WHAT IS BEING ASKED: Omitting the images, transcribe the records below exactly as they stand.

Stored records:
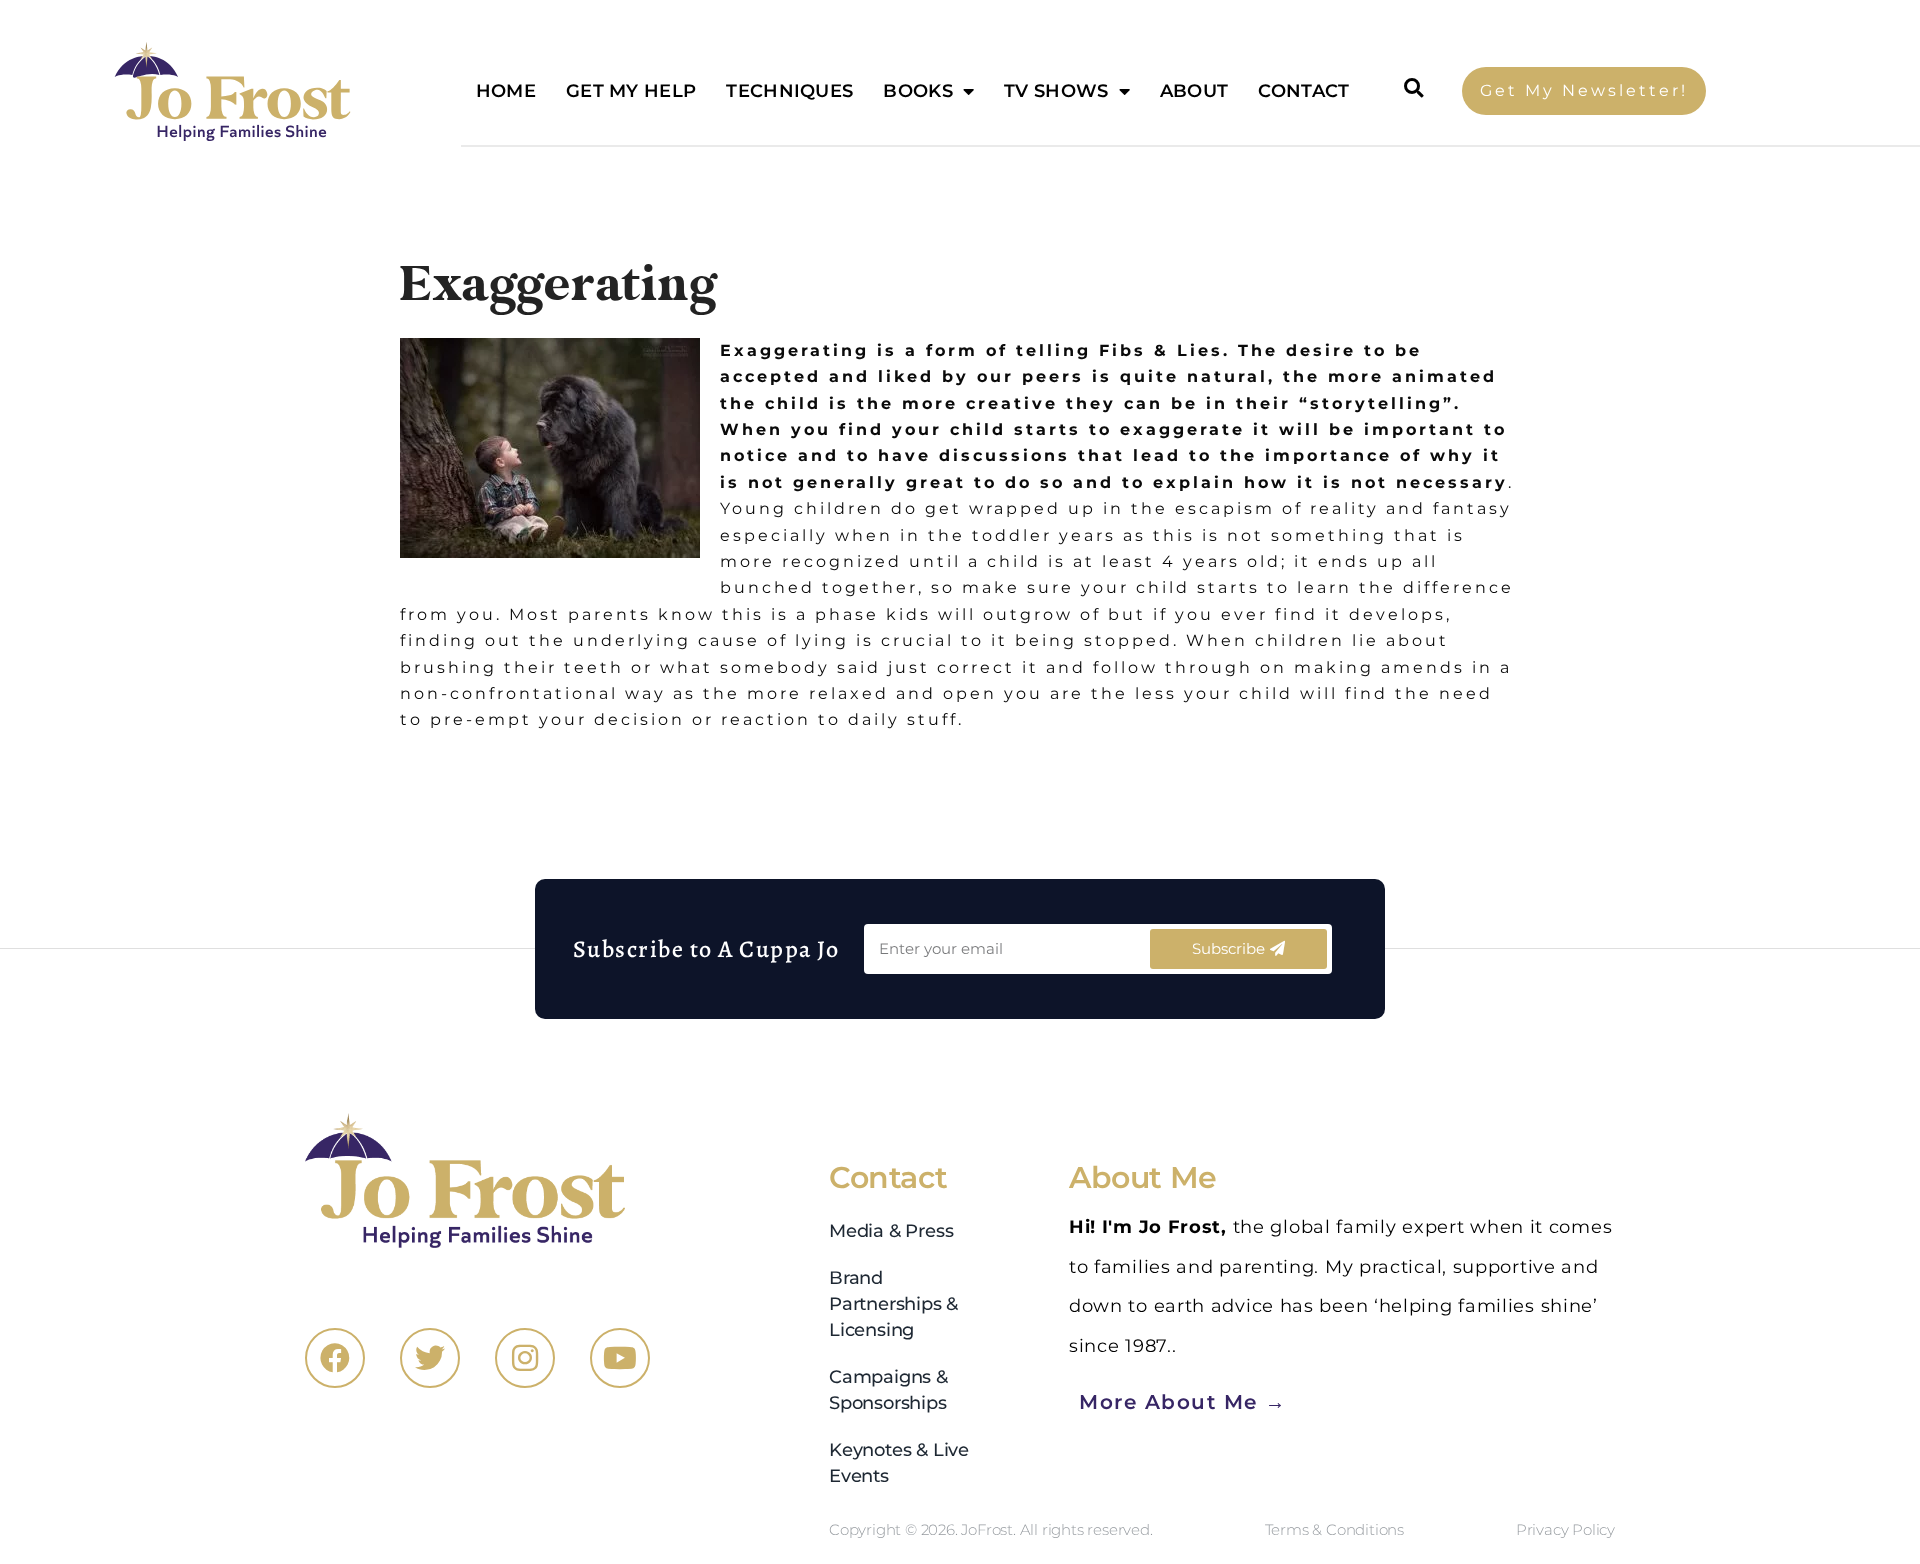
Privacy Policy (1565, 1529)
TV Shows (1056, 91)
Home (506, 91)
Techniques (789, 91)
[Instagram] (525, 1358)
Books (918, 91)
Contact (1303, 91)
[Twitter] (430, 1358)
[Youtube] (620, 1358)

EXPECTED ANSWER:
Privacy Policy (1565, 1529)
TV Shows (1056, 91)
Home (506, 91)
Techniques (789, 91)
[Instagram] (525, 1358)
Books (918, 91)
Contact (1303, 91)
[Twitter] (430, 1358)
[Youtube] (620, 1358)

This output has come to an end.